CINÉMA

Festival de Cannes 2015 – Cannes où est ton âme ?

Cannes fait rêver des générations de cinéphiles depuis sa création parce qu’il est, dans sa définition, le festival du cinéma le plus international, celui qui a découvert les plus grands cinéastes du monde entier. Il est aussi célèbre pour son implication politique, notamment lors de la grève pendant les événements de mai 68. Alors, justement à sa 68ème édition, que reste t-il de ces élans humanistes ?

Cannes avait visé grand en ayant pour prix d’honneur la fameuse Agnès Varda. Compagne des surréalistes, épouse de Jacques Demy et surtout femme de résistance, femme de modernité, Agnès Varda représente toute une génération de cinéastes dont la plupart sont morts aujourd’hui. La désigner comme prix d’honneur pouvait ressembler  à un hommage à tous ces gens pour qui le cinéma était la vie et la vie, le cinéma. Des gens comme Truffaut ou Orson Wells qui avaient en mai 68 bloqué le festival de Cannes pour témoigner leur soutien aux manifestants. Aujourd’hui, Cannes est une sorte d’Absolu avec majuscule, hier révolté aujourd’hui résolu comme une vieille relique institutionnelle. Beaucoup disent, et c’est en grande partie vrai, que sans lui bien des films ne pourraient pas être vus mais à force de jouer avec ce pouvoir total sur le cinéma, Cannes perd de sa cinéphilie. Pour preuve de cette influence, bien des films qui n’ont pas été sélectionnés à Cannes ne connaissent aucune diffusion internationale et parfois même nationale pour des films où la censure est appliquée. A chacun de juger si cela est positif ou négatif. Être nommé à Cannes est l’assurance du fric et de la postérité. Les déçus de ce business n’ont qu’à aller se faire voir aux Hallucinations Collectives, à qui la majuscule va bien aussi.

Alors Cannes, dis moi, n’as-tu pas peur de perdre un jour ce monopole ? Parce que, et pour une fois disons « je » ou « nous », nous avons quand même été un peu tristes de constater que les « grimpeurs des marches rouges » sont plus souvent mannequins que cinéastes, plus souvent businessmen que cinéphiles. Et puis, parlons un peu de ton palmarès Cannes, parce que oui là, la poule chante haut, dis donc. Sur dix-neuf films en compétition officielle, cinq sont français et 3 se sont vus attribuer des prix dont la Palme d’or. A propos de Palme d’or, cette année Dheepan est l’heureux gagnant. Film sur l’immigration et la vie dans les cités. Il est certes tout à fait réducteur de le cantonner uniquement à cela mais tout de même, quoi de plus politique que ce sujet ? Rappelons-le, ces dernières années les films à la Palme d’or ont été : Entre les murs, La vie d’Adèle, The tree of Life et Amour.

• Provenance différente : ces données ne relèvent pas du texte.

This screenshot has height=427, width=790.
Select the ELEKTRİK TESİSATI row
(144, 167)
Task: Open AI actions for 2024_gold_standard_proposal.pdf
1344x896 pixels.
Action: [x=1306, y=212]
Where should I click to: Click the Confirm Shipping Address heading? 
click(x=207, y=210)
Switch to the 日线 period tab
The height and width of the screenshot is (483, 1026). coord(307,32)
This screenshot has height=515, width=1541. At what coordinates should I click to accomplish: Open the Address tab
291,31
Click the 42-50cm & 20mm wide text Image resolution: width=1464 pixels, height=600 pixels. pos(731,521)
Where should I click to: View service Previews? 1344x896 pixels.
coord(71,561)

Cinq films magnifiques mais cinq films ultra-politisés. Alors où faire la distinction ? Comment choisir : Cannes a-t-il aimé ces films pour leurs qualités artistiques ou pour leur résonance politique ?

A travers ces pages écrites sur le tas, toutes ces critiques du vif vous pourrez constater que cette année, Cannes a loupé de sacrées pépites qui n’ont, malheureusement, reçues aucun prix. Mais, tout n’est pas manichéen et Cannes et ses paillettes, Cannes et son tapis rouge, ce ne n’est que de la surface. Le vrai, c’est l’écran, le film et vous. Ceux qui ont vus leurs poils se dresser devant Moutains May Depart ou leur coeur battre face à Marguerite et Julien. Peu importe l’enrobage, le cinéma sera toujours le cinéma.